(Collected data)
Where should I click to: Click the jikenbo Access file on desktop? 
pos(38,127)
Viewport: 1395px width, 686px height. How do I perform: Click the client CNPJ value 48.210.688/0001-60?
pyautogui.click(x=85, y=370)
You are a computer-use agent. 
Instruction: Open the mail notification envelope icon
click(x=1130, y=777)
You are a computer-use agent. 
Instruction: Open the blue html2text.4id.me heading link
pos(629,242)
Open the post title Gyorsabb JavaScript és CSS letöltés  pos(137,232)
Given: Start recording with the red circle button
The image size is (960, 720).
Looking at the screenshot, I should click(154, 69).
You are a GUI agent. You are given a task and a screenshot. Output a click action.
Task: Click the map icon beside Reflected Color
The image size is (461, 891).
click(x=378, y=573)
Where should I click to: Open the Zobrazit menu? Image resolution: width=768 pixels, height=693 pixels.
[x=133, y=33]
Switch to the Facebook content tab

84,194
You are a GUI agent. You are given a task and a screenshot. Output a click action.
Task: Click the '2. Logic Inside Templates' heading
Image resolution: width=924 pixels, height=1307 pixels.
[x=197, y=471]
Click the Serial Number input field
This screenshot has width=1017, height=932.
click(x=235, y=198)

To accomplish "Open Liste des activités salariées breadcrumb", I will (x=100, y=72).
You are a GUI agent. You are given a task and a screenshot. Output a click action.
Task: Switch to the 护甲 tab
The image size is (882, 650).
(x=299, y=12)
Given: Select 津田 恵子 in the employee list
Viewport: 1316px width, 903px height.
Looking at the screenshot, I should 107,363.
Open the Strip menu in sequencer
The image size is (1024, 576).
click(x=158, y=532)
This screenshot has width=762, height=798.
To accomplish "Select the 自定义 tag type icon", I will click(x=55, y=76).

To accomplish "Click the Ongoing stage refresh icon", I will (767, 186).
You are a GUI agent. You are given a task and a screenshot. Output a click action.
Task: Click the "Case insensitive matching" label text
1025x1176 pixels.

* Exercise objective *
Above are the records. Copy the lines beginning at the one that has "Instruction: Open the mail" and ending with the one that has "Task: Switch to the 护甲 tab", unchanged.

* Completed task *
Instruction: Open the mail notification envelope icon
click(x=1130, y=777)
You are a computer-use agent. 
Instruction: Open the blue html2text.4id.me heading link
pos(629,242)
Open the post title Gyorsabb JavaScript és CSS letöltés  pos(137,232)
Given: Start recording with the red circle button
The image size is (960, 720).
Looking at the screenshot, I should click(154, 69).
You are a GUI agent. You are given a task and a screenshot. Output a click action.
Task: Click the map icon beside Reflected Color
The image size is (461, 891).
click(x=378, y=573)
Where should I click to: Open the Zobrazit menu? Image resolution: width=768 pixels, height=693 pixels.
[x=133, y=33]
Switch to the Facebook content tab

84,194
You are a GUI agent. You are given a task and a screenshot. Output a click action.
Task: Click the '2. Logic Inside Templates' heading
Image resolution: width=924 pixels, height=1307 pixels.
[x=197, y=471]
Click the Serial Number input field
This screenshot has width=1017, height=932.
click(x=235, y=198)

To accomplish "Open Liste des activités salariées breadcrumb", I will (x=100, y=72).
You are a GUI agent. You are given a task and a screenshot. Output a click action.
Task: Switch to the 护甲 tab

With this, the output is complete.